Work order — Wherever the string "agent" occurs in a line of these records, report that line.

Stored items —
☆ ☆ ☆ ☆ ☆
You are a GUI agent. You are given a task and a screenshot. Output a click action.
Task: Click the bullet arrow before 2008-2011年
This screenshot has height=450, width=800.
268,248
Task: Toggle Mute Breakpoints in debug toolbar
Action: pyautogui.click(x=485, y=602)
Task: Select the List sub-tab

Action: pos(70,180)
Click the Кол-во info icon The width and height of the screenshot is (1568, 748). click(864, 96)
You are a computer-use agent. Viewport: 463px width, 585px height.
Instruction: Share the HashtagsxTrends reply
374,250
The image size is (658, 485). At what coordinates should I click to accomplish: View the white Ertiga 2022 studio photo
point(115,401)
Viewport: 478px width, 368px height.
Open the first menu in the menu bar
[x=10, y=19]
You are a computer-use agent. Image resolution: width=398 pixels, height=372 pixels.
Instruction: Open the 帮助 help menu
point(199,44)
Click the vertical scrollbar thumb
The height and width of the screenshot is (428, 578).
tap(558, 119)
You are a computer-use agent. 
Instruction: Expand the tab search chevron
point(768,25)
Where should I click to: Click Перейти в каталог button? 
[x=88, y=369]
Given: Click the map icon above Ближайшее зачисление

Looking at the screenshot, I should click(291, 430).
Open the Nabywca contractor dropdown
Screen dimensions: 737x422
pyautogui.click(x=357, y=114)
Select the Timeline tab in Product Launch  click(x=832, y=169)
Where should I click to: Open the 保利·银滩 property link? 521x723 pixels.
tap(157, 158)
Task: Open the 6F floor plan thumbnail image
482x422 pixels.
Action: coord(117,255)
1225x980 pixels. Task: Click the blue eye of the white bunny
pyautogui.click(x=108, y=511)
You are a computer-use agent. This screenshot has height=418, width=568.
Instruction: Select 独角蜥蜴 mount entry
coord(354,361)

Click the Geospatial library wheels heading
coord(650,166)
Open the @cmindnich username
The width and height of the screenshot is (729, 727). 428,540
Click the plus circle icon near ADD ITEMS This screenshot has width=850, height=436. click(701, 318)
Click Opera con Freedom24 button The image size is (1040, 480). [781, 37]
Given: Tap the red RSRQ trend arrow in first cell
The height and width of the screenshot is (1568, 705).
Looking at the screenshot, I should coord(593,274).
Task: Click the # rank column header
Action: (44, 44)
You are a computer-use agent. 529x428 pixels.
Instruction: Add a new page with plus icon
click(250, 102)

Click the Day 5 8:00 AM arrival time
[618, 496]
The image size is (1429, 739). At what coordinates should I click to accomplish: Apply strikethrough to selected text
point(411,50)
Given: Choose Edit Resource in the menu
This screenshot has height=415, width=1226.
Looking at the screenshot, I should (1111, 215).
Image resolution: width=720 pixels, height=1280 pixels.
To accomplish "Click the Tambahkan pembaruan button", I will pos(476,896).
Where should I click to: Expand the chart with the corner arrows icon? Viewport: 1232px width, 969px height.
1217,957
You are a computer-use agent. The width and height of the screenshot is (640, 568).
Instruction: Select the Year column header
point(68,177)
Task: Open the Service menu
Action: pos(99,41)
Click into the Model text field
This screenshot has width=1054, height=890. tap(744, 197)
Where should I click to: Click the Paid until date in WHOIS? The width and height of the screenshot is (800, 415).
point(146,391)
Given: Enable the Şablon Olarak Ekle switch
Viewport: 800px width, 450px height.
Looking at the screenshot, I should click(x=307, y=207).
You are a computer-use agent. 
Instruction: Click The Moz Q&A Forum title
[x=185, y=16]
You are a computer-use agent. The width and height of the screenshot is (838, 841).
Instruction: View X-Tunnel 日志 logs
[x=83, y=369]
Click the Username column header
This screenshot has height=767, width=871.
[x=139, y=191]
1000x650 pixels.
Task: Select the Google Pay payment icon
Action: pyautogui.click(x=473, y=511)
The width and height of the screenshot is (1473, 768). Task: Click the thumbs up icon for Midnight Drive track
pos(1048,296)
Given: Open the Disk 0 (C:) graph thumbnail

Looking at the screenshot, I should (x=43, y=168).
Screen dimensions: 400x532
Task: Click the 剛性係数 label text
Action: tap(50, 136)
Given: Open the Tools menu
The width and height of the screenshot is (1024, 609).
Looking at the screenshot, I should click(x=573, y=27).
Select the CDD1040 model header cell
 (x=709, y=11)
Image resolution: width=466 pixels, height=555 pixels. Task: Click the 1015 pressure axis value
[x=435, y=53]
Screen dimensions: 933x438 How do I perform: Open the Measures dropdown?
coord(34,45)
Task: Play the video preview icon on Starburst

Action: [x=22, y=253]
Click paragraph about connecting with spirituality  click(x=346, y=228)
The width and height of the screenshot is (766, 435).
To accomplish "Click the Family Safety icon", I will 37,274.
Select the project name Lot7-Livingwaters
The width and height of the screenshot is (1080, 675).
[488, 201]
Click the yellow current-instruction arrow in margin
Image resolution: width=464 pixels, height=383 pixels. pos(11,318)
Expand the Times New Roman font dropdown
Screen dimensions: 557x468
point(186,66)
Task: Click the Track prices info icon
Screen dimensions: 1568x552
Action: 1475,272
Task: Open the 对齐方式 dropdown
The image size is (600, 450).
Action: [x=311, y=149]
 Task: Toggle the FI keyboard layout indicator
☆ ☆ ☆ ☆ ☆
Answer to this exercise —
You are a GUI agent. You are given a task and a screenshot. Output a click action.
You are a computer-use agent. Viewport: 463px width, 585px height.
You are a computer-use agent. Image resolution: width=398 pixels, height=372 pixels.
You are a computer-use agent. 
You are a computer-use agent. This screenshot has height=418, width=568.
You are a computer-use agent. 529x428 pixels.
You are a computer-use agent. The width and height of the screenshot is (640, 568).
You are a computer-use agent. 
You are a computer-use agent. The width and height of the screenshot is (838, 841).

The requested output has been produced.